> **EXERCISE INSTRUCTIONS**: Can you continue the post below about empire, surveillance and apocalypse, starting right after its final sentence?

Oh, that pencil, what technology. And the quill pen. Every treaty signed by Uncle Sam and his minions broken with First Nations.

The pen is mightier than the sword, for sure.

Busy busy busy psychotic brains, that old Oppen-Monster-Heimer saw -- "To men like us, the rules need not apply." -- Oppenheimer

:And so the Israelization and Gazafication of the Globe is in high gear, and so there is no green tech, no green movement, as green is the new green, and the overlords and their Eichmann's and family lines will never go gently into the night.

Until we start from the ground up. Seemingly haphazardly Molotovs here and grenades there.

No?

No cookbook for the new anarchist? Jamming those drones with a 200.00 jamming device? No?

It just gets really worse, and the Last American Vagabond with Whitney Webb is telling, as is Alison McDowell's Wrenchinthegears.

You have to know the enemy, and it is this Megalomania White Psychotic royal inbred.

Take a deep breath and watch:

The Palantir Panopticon & Trump's New Big Tech-Led "Private Health Tracking System" w/ 7Sees

No tin foil hat necessary.

https://www.youtube.com/live/UYU3ByiMp0M?si=cIoE_57yOycqRCva

+--+

Will is on my show, KYAQ.org next Wednesday, 6 pm pST August 6.

Or, listen NOW:

https://paulokirk.substack.com/p/airs-august-13-podcast-and-substack

+--+

John Steppling: Try him out for size!

The grand narrative is also a meta-narrative. Or usually, and in the post internet culture of the West everything is becoming ‘meta’. As real life recedes, both materially, and cognitively, there is a sense in which institutions come to replace myth. Now the Empire (all empires) have a close relationship to Apocalypse. And they spend some effort to manage apocalypse and to always mediate any insistence on specific dates for end-times. But the myths of the West today, and here science is foremost, have both secularized apocalypse, but also rationalized it and sort of branded it. The entire apparatus of climate propaganda, as an example, is fear mongering but fear mongering always has an implied apocalypse at the end of it. Without apocalypse the threat of rising temperatures just means changing holiday destinations.

> **ENTRIES SUPPLIED**:
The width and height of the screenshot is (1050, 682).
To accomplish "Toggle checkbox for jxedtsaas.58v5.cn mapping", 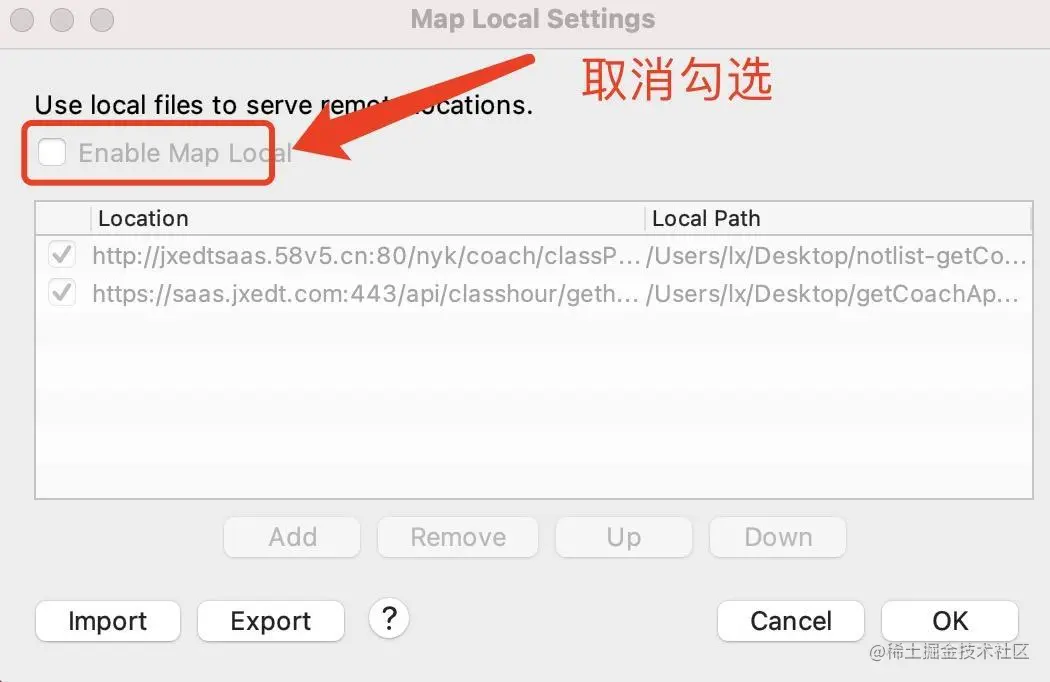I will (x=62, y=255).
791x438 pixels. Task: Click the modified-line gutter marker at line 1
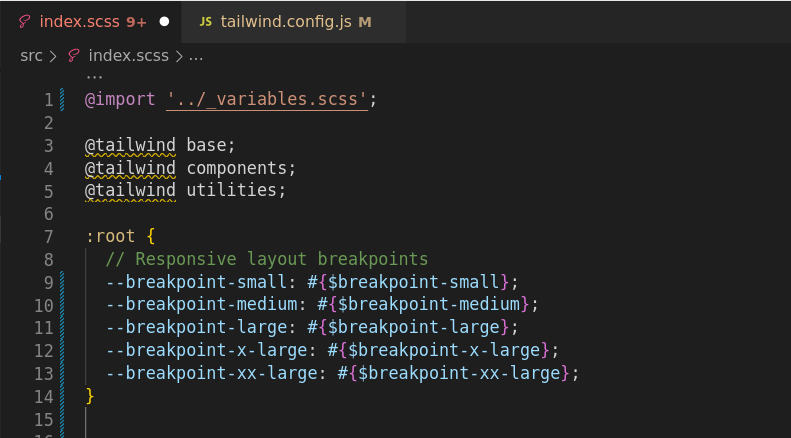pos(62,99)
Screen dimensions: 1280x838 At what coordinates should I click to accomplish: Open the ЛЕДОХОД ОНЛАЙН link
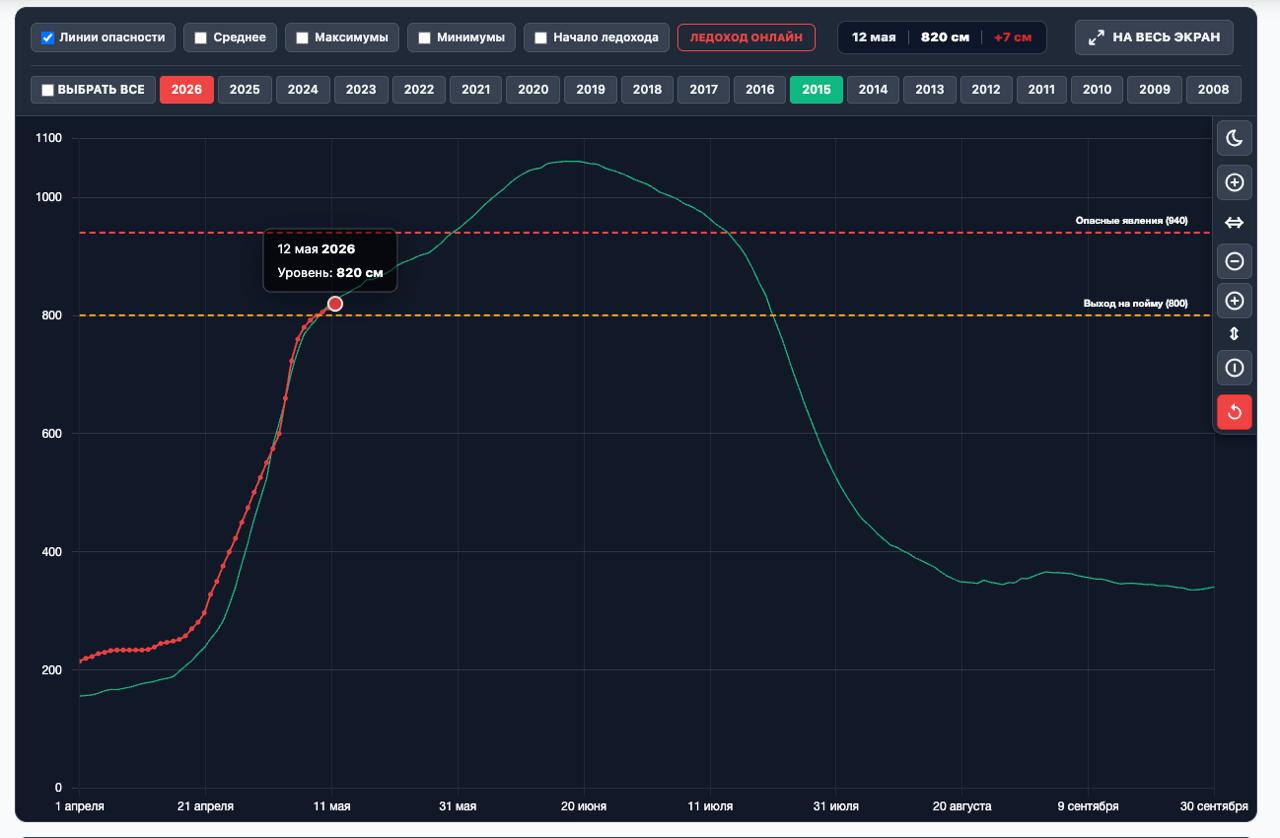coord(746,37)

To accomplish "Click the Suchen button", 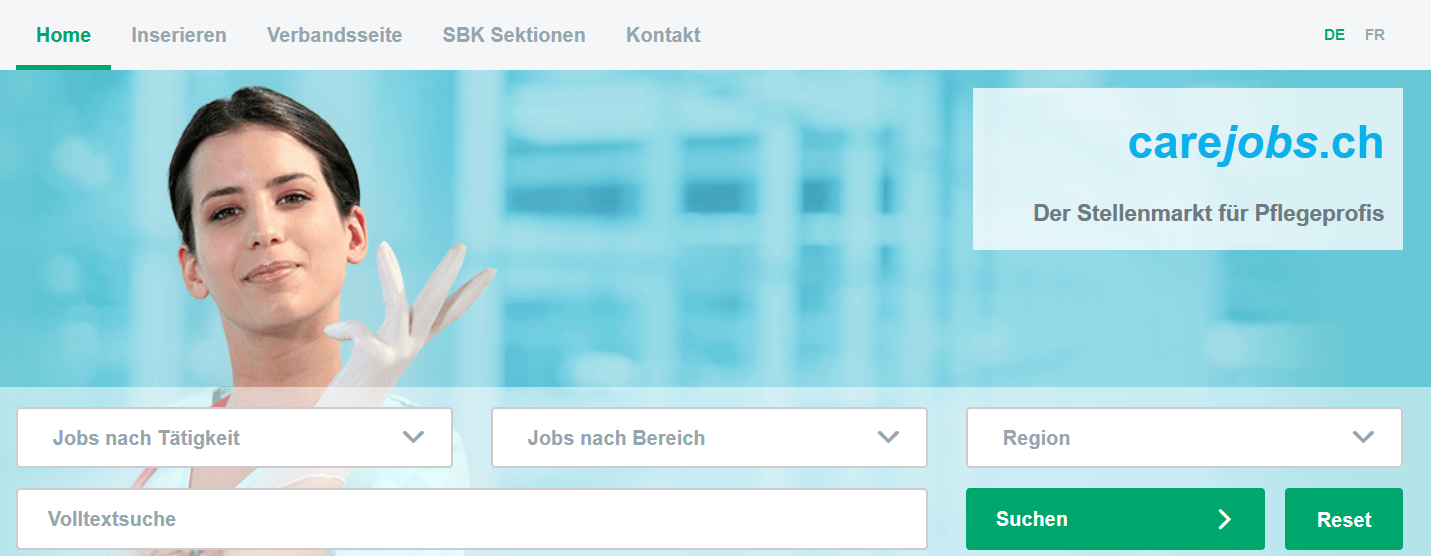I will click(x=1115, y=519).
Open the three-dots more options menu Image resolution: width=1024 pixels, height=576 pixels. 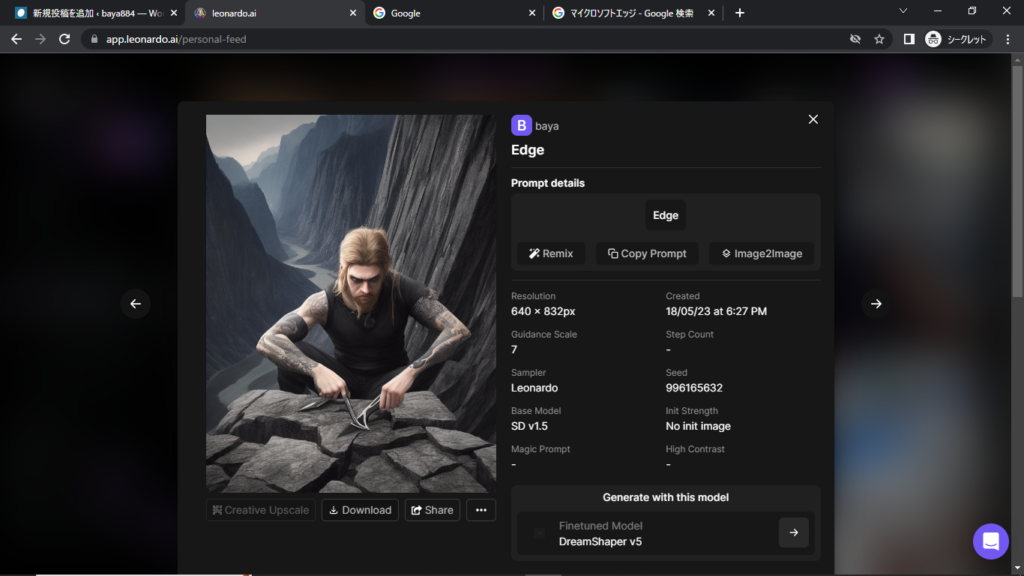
==
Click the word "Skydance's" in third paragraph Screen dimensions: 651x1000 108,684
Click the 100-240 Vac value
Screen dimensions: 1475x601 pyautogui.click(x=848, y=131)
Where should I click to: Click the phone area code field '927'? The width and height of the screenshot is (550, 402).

> **ANSWER SPACE**:
I see a correspondence between Apocalypse (however diluted) and the desperation of a declining Empire (those morbid symptoms again). Between (if we are Jungian again for a moment) between archetype and the contemporary symbolic slippage I noted above (fathers without fatherhood). Apocalypse becomes not just diluted by but incorporated into the cult of science, and by extension into the myth of progress. Einstein wrote his general theory of relativity over a hundred years ago. And not really all that much has been added to this idea and theoretical physics has reached an absolute dead end. And this is another source of desperation for the Empire. The new frontier is, of course, digital and all the predictions of android takeover, of AI ruling the world and taking control of everything, etc. This is the new Apocalypse.

The year 1000 was the first prediction for Apocalypse. But it passed without global catastrophe.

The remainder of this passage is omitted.